Council officials raise concerns about fresh delays for National Children's Hospital project
DUBLIN City Council officials have raised fears that the long-awaited National Children's Hospital could face fresh delays.
In correspondence seen by the Herald, senior city officials warned that the fire department of the council was not sufficiently staffed to sign off on a crucial period of construction for the hospital.
The controversial project, first announced a decade ago, has been beset with a series of delays, including the rejection of the Mater Hospital as the first proposed site.
Originally it was planned to take its first patients in 2011, but now it will be at least 2019 before it opens its doors at the new St James's Hospital site.
Now the Herald can reveal that the city's Chief Fire Officer Patrick Fleming has written to council bosses warning that an extra fire protection officer is needed to process at least 21 Fire Safety Applications for construction work at the site.
However, the council has confirmed that nobody has been hired to carry out the works since the short-term recruitment of a retired member of staff was approved by the head of finance Ms Kathy Quinn, in March.
The National Paediatric Hospital Development Board (NPHDB) has insisted that the project timeline is on track for construction to begin in 2016.
Meanwhile, Dublin City Council (DCC) have said that "alternative arrangements" have been made to tackle the staffing issue, but declined to explain what these arrangements are.

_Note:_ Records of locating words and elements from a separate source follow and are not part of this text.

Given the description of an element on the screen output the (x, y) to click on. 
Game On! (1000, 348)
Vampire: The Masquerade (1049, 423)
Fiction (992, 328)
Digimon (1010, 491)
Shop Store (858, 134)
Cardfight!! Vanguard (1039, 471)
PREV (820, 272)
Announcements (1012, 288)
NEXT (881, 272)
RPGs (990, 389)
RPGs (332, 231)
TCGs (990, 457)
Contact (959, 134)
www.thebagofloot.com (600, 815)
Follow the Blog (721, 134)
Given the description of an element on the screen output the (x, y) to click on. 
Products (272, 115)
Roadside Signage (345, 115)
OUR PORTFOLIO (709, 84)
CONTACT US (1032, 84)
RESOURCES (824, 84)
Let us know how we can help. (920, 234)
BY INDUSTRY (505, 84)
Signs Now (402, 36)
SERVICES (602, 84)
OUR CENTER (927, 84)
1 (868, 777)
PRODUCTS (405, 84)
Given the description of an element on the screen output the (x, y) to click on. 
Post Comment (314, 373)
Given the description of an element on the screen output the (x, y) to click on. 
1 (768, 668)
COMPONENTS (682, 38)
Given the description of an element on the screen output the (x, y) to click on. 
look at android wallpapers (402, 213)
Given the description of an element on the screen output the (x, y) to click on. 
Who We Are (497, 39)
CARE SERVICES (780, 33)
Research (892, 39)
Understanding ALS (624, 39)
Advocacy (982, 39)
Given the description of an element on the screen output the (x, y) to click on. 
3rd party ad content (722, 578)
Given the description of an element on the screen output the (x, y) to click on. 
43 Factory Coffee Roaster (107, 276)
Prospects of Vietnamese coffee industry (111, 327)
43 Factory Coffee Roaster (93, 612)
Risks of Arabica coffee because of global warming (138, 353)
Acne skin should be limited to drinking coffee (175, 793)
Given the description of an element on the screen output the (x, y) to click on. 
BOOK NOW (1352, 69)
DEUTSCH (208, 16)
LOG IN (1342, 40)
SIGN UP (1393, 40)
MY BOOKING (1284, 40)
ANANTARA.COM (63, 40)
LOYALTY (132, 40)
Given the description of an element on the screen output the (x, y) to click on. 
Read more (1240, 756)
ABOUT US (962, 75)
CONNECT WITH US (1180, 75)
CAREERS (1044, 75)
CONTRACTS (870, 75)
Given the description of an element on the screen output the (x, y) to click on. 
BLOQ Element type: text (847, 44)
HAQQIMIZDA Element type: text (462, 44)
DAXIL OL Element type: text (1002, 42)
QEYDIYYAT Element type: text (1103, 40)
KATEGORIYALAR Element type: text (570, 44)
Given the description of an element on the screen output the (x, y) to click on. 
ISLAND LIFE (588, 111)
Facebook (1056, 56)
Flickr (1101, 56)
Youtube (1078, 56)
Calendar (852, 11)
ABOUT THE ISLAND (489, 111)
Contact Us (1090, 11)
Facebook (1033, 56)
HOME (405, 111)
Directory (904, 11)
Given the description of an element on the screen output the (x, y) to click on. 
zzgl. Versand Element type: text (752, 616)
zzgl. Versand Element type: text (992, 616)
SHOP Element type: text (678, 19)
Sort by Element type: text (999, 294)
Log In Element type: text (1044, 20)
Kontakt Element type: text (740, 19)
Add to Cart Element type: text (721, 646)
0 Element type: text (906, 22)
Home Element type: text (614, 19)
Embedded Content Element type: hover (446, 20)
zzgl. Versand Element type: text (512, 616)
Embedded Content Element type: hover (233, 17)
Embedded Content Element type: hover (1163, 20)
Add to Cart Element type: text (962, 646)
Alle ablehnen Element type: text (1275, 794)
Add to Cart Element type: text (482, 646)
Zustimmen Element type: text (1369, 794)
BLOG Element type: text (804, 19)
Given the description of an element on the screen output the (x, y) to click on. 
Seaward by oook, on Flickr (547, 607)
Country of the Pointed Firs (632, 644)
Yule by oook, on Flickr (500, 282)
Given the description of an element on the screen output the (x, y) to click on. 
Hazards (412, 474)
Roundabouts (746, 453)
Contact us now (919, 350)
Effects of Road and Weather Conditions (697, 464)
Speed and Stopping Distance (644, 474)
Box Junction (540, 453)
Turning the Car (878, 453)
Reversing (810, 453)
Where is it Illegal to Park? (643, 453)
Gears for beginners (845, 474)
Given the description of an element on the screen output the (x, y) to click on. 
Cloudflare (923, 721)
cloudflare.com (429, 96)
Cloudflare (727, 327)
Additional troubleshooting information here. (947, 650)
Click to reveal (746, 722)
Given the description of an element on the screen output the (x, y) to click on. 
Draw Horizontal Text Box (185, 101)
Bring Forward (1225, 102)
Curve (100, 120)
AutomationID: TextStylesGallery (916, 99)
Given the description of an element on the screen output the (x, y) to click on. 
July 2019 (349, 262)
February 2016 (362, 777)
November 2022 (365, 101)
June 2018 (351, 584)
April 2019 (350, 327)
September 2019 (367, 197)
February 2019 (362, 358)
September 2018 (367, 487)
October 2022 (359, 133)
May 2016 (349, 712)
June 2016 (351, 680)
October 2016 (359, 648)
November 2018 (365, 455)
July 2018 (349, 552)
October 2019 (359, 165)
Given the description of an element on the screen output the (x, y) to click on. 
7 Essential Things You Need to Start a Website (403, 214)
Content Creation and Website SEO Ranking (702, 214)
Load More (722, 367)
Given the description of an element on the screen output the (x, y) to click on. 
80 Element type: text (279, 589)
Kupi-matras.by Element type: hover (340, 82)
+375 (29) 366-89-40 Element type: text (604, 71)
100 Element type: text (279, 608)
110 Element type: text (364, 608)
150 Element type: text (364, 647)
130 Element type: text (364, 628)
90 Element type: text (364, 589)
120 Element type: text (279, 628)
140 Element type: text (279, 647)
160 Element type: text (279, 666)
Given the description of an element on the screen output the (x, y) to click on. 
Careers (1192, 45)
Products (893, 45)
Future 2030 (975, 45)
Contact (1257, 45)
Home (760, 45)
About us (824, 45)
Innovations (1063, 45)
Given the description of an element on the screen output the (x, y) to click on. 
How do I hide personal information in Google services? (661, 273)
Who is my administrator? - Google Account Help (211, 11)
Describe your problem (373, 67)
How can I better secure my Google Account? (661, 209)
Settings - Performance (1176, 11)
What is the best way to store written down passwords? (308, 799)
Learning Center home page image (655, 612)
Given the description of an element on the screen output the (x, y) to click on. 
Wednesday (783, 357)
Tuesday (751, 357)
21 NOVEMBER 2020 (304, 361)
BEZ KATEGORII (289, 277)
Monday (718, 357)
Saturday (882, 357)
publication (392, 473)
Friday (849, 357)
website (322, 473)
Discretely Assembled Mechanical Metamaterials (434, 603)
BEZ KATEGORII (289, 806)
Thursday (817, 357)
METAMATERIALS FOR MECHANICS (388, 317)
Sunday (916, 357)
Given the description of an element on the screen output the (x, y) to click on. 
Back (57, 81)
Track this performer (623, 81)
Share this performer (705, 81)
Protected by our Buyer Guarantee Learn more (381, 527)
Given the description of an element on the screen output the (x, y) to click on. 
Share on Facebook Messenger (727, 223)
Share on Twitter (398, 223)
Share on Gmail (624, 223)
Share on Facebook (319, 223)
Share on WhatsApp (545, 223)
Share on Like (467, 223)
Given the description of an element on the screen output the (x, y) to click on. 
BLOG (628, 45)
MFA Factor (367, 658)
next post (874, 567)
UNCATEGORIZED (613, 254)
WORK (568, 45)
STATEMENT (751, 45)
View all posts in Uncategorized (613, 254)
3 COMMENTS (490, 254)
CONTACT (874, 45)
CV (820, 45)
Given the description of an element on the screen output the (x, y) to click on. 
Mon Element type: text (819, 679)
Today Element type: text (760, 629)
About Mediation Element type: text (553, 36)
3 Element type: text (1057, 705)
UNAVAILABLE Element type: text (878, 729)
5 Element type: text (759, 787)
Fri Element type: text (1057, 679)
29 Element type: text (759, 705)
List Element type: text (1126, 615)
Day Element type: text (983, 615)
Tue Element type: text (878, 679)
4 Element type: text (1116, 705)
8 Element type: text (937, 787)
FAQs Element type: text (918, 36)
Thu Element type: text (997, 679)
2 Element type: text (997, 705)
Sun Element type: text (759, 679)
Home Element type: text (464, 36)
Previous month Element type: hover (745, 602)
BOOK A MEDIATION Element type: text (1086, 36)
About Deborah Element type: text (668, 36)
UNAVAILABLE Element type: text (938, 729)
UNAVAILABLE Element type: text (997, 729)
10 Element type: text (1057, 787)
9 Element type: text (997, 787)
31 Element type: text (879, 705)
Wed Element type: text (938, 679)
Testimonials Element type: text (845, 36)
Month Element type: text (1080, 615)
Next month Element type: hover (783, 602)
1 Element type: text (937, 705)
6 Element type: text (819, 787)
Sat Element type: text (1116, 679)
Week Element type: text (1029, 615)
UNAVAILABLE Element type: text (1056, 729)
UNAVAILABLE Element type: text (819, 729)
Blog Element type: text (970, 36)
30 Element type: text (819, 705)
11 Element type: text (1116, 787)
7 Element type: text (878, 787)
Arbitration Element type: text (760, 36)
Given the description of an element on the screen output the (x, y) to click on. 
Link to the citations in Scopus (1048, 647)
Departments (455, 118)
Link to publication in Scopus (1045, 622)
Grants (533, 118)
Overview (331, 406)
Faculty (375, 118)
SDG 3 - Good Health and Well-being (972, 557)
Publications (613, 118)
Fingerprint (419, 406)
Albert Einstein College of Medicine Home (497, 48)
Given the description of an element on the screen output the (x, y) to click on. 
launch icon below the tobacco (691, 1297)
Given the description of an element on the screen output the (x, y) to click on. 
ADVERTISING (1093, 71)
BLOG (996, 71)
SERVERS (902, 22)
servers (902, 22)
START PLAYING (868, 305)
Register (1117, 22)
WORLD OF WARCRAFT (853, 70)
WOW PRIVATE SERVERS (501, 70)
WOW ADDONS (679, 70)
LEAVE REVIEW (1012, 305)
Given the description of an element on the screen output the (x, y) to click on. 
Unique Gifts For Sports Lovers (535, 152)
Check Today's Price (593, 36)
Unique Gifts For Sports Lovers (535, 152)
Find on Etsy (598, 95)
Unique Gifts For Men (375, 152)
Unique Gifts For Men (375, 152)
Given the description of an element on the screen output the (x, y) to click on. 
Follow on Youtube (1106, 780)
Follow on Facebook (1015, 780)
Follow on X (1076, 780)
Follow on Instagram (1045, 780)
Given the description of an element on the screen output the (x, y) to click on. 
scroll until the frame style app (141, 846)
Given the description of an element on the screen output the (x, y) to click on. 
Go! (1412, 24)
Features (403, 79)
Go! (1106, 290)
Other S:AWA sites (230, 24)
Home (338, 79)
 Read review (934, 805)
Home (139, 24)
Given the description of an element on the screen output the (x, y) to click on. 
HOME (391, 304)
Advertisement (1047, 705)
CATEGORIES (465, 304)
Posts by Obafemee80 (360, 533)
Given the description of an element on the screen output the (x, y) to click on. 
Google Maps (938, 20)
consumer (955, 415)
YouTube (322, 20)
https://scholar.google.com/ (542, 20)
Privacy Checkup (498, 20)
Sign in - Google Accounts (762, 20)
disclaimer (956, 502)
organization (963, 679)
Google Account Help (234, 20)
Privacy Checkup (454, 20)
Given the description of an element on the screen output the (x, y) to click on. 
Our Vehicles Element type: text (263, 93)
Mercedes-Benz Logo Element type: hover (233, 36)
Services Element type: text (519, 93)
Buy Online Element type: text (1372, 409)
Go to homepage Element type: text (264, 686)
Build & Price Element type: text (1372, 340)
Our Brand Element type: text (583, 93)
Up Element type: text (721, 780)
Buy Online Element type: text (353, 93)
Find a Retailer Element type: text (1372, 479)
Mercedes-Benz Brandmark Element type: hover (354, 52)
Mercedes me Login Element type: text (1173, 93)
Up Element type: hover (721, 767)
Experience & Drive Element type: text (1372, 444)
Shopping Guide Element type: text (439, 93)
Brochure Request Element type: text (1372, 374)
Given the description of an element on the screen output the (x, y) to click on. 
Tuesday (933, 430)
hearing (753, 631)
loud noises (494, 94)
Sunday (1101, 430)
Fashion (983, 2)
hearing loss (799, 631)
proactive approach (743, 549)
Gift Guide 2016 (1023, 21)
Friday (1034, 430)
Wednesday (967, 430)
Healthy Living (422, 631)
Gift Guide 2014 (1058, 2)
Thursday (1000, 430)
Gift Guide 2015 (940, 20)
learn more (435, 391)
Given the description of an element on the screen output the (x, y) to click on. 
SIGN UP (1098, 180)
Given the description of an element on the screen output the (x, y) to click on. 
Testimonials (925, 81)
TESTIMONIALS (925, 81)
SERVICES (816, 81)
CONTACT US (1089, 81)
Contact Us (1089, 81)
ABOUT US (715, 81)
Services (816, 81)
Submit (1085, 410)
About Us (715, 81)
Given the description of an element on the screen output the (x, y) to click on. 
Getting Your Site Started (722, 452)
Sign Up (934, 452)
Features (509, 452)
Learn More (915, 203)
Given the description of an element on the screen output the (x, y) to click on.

To date, just two fire safety certs have been fully processed with a third due shortly, according to a spokeswoman for St James's Hospital.
The first of seven applications was made to DCC in May, the spokeswoman added,
The certificates are necessary for "decant works" to take place, which involves clearing the intended site of the children's hospital and moving services to other locations.
"The timing of the decant works are central for the overall National Children's Hospital Project," Mr Fleming wrote in a February 24 letter to Kathy Quinn seeking additional resources.
He told her that the Fire Prevention Section is "depleted at the moment" due to the retirement of two senior officers.
Mr Fleming proposed the hiring of recently retired senior executive fire prevention officer James Briscoe for three days a week for 18 weeks between March and July to help another officer complete the work.
Ms Quinn wrote to city chief executive Mr Owen Keegan on March 2 raising Mr Fleming's request and recommending that he approve the hiring of Mr Briscoe.
She told Mr Keegan that the project is "managed to a tight timeline, with any delays having consequent effects on the other project elements".
"Owing to the time-critical nature of the decant works at St James's Hospital, a Senior Fire Prevention resource is required now," she wrote.
She pointed out that there has already been delays "outside the control of Dublin Fire Brigade".
"Prior to these delays, DFB management intended to assign Mr James Briscoe ... to this strand of the project
"However, it is only now possible to commence these works," she told Mr Keegan, explaining why she was recommending hiring Mr Briscoe for the work.
"The other elements of the project are absorbing senior fire prevention resources in parallel," she said.
The letters were released to this newspaper under Freedom of Information laws.
Responding to the warnings in the letter, hospital bosses have insisted there are no anticipated delays with the delivery of the hospital.
"The decant programme at St James's Hospital is on track. There are no foreseen delays to the project at this time," St James's Hospital said in a statement.
The €650m project is the largest State investment in health infrastructure ever and as noted by Mr Fleming, one of the "biggest construction projects in Dublin in recent years".
Planning permission is due to be lodged with An Bord Pleanala within weeks, following a final consultation with stakeholders.
It is planned to build a facility seven storeys high at its tallest point, with 380 single in-patient rooms. A further 60 critical care beds are planned.
Designs unveiled earlier this year included a rooftop garden.
It is the second blueprint design for the much-anticipated hospital.
Original plans submitted to the planning authority for a building at the Mater Hospital were rejected due to its scale.
The failed bid cost taxpayers some €40m.